LTER Zöbelboden

© Roland Mayr

LTER (Long-term Ecological Research) Zöbelboden ist ein kleines, bewaldetes Wassereinzugsgebiet im Reichraminger Hintergebirge. Seit 1992 erfolgt dort ein umfassendes Ökosystemmonitoring im Rahmen der Genfer Luftreinhaltekonvention an der Verminderung der grenzüberschreitenden Luftverschmutzung in Europa.

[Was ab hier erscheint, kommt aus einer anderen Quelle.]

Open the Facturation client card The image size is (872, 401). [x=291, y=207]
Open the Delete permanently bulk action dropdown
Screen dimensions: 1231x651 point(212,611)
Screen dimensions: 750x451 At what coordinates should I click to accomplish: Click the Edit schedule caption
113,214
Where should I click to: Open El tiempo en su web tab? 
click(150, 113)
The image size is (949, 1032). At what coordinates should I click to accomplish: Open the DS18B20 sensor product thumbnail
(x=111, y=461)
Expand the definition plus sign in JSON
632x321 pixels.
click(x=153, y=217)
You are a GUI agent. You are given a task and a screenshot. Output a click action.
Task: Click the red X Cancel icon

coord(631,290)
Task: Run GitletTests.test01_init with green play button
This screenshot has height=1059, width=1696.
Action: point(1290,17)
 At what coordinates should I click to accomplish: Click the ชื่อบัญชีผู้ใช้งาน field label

Unter der Schirmherrschaft der Europäischen Wirtschaftskommission (UN-ECE) arbeiten 49 Staaten im Rahmen der Genfer Luftreinhaltekonvention an der Verminderung der grenzüberschreitenden Luftverschmutzung in Europa. Diesem Zweck dient u.a. das Programm zur „Umfassenden Beobachtung der Wirkung von Luftverschmutzung auf Ökosysteme“, kurz „Integrated Monitoring“ (ICP-IM).

Gleichzeitig ist der Standort ein Knotenpunkt für viele nationale und internationale Umweltmonitoringnetze. Das Umweltbundesamt hat die Leitung über, die Arbeiten vor Ort erfolgen gemeinsam mit dem Nationalpark Kalkalpen und den Österreichischen Bundesforsten. 

LTER Zöbelboden dient Universitäten und außeruniversitären Forschungseinrichtungen als Forschungsstandort.  Er ist Beitrag zu LTER Austria und wird laufend in die Forschungsinfrastruktur der Europäischen Union integriert.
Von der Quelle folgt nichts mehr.